In high school, I dreaded reading George Orwell's Animal Farm . I remember hearing the upperclassmen complain about how boring they thought it was, and I nodded along. After all, it was about animals, and on a farm no less. I walked into it quite sincerely believing I was going to be reading a book-length ode to Old MacDonald and his barnyard of animals.
Of course, I was completely wrong. Animal Farm is a complex book that uses farm animals as stand-ins for wider issues of democracy and communism. It was riveting, and I completed the book long before my classmates. When I switched schools and was assigned to read it again, I was thrilled.
Looking back, my misplaced assumptions do make sense. Animals are largely associated with children's books and nursery rhymes. While unfair to assume that the book would be simple and boring, I wasn't exactly out of line with everyone else. Often, we generalize and judge books that are short as easy; we look at a colorful cover or quickly skim a book jacket and put aside because it doesn't seem advanced enough. I know I'm definitely guilty of that, even now.
Sometimes it's a way of sorting through the piles of books in my room, but I think it has more to do with wanting to feel productive: "Look what I read!" I might share, holding up an epically long novel, equating length with further productivity and depth.
So go read a short book or one that may sound a little simple. You may be surprised by what you find and learn. To start, here are seven deep books that hide behind a simple idea.
1. This Is Water: Some Thoughts, Delivered on a Significant Occasion, about Living a Compassionate Life by David Foster Wallace
Infinite Jest may earn you bragging rights or an eye roll, depending on who you are speaking to, but you don't need to read David Foster Wallace's massive novel to get a grasp on his genius ideas.

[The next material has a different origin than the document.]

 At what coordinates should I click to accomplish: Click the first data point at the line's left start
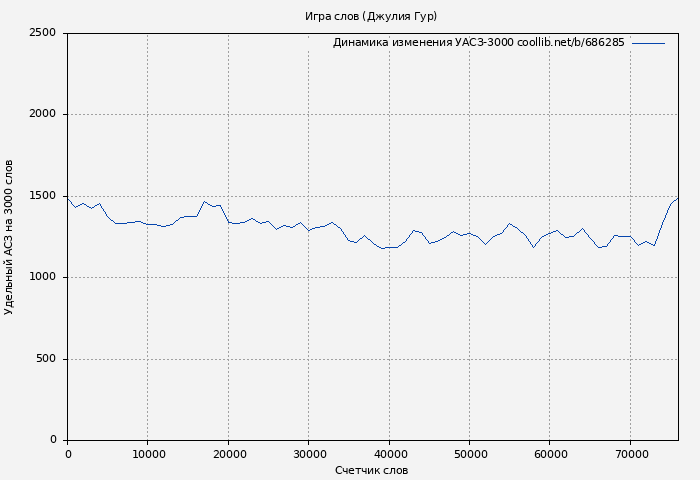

Originally presented as a commencement address at Kenyon College in 2005, Wallace's words in This Is Water will motivate you to live a better and more empathy-filled life. Just keep a box of tissues nearby.

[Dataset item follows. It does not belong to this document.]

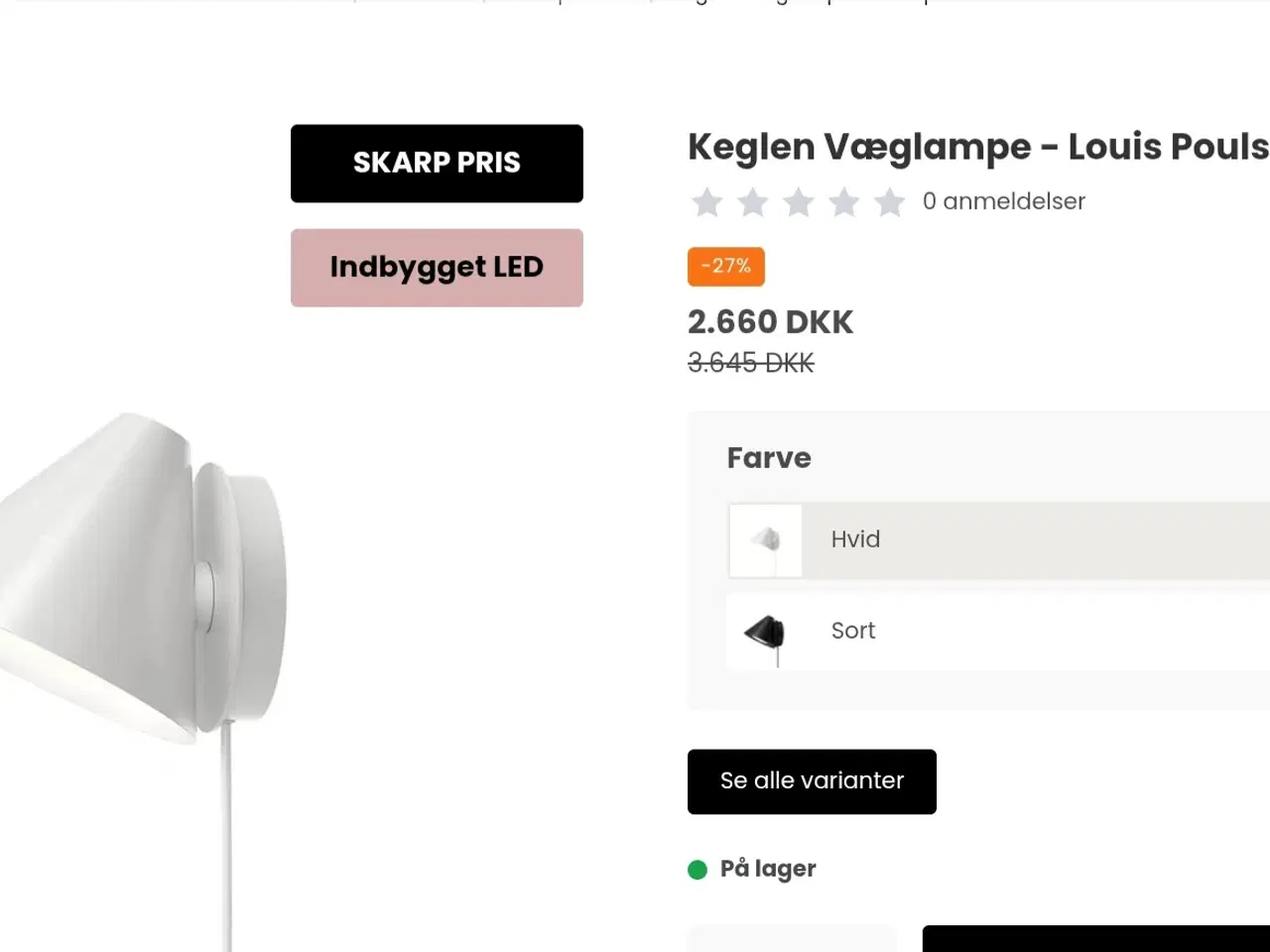Click the third rating star
Viewport: 1270px width, 952px height.
tap(799, 201)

2. Life of Pi by Yann Martel
I shrugged off Life of Pi for far too long because I let my judgement get in the way. Similarly to my experience with Animal Farm, I assumed that the presence of animal made for a simple, and even boring, story. Instead what I found was a captivating novel that meditates on religion, grief, and the power of storytelling that has gone on to inspire some of the deepest conversations with friends.
3. Talk by Linda Rosenkrantz
Three friends spend the summer at the Hamptons and talk about life, work, and sex. That's it. Talk may seem just like another novella about supposedly self-obsessed twentysomethings, but what makes it different is the author Linda Rosenkrantz recorded real-life conversations, and Talk is the result. Recently reissued, Rozenkrantz's book is like Sex and the City or Girls but set during the 1960s and even more compelling for its frankness and willingness to talk about uncomfortable subjects.

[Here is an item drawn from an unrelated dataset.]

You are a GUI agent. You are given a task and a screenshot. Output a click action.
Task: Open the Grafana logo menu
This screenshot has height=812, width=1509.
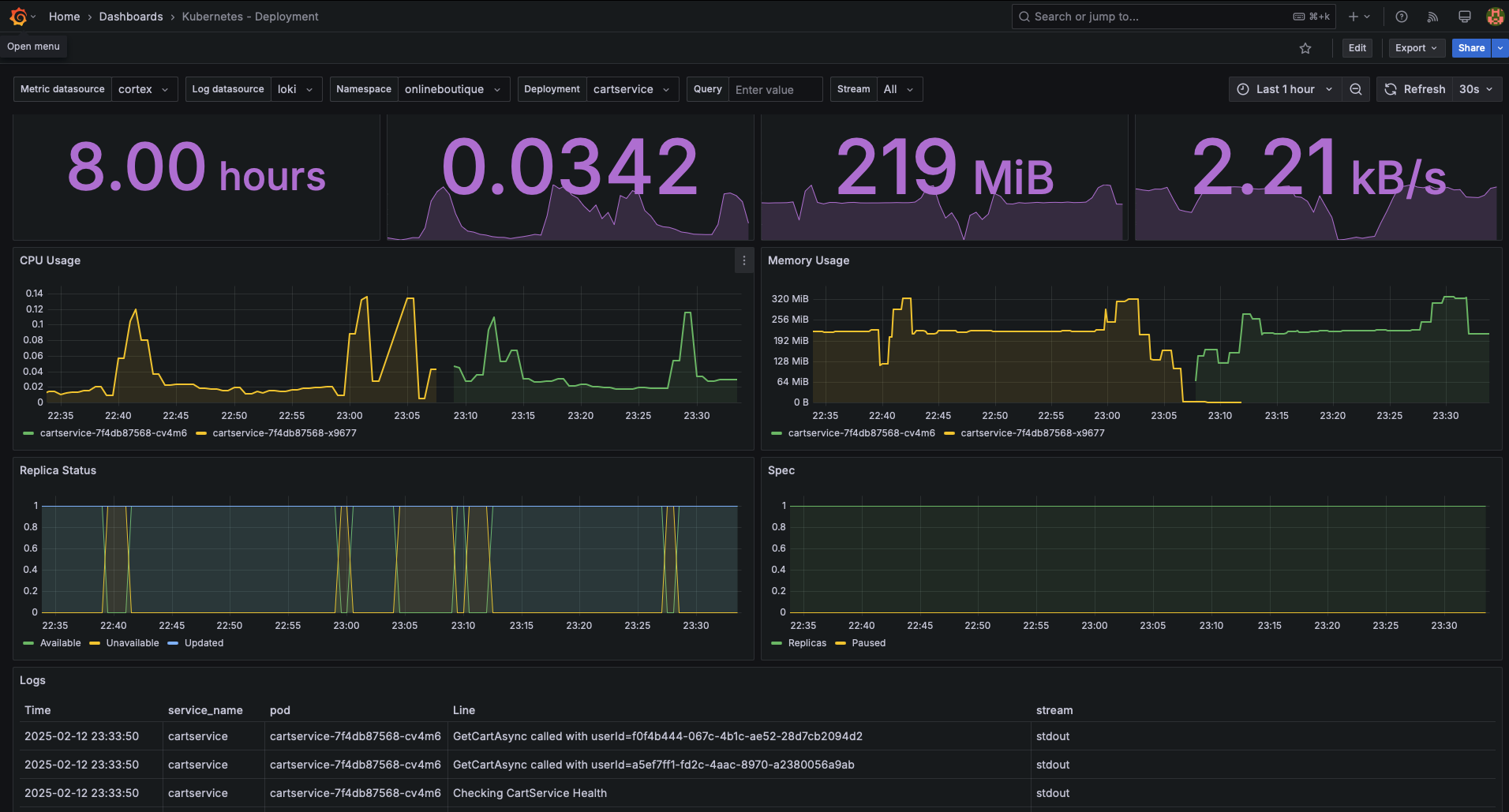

4. Kindred by Octavia Butler
While not necessarily simple-sounding, Kindred at first seems like a basic time-traveling story. By some unknown force, a woman is transported to the past and seems to be given a mission to help a young child. Except, the place she ends up in a Southern plantation, and the child she must help is white, and she is black. Introducing a set of complex moral dilemmas — would you help someone if you knew your own existence hung in the balance — Octavia Butler doesn't offer any easy answers, which makes for an all the more challenging and compelling story.
5. Novels in Three Lines by Félix Fénéon
Félix Fénéon was composing witty stories in roughly under 140 characters long before Twitter took over our lives. At the turn of the 20th century, he wrote some of the most darkly funny stories for the French newspaper Le Matin. Length is no qualifier of humor or depth, and Fénéon mini-novels prove it.
6. They Shoot Horses, Don't They? by Horace McCoy
Grim and bleak, Horace McCoy's novella at first seems just like a story of a relationship gone awry and murderous, but there's more at play than the pulpy and noir-ish setting. In a seemingly never-ending dance competition, McCoy explores themes that dominate discussions of reality TV and game shows in the present day. It's a bit like a modern-day parable for darkening economic times, except with an existentially dark twist.
7. The Runaway Bunny by Margaret Wise Brown
This list wouldn't be complete without at least one children's book. While The Runaway Bunny is ultimately about a mother's love, it's also about acceptance and home. Personally, I can never look at this book the same way after reading the play Wit and watching the film adaption starring Emma Thompson, where it is linked to John Dunne's poetry and larger more adult themes of religion, belief, and death. Whatever you believe, you'll need tissues.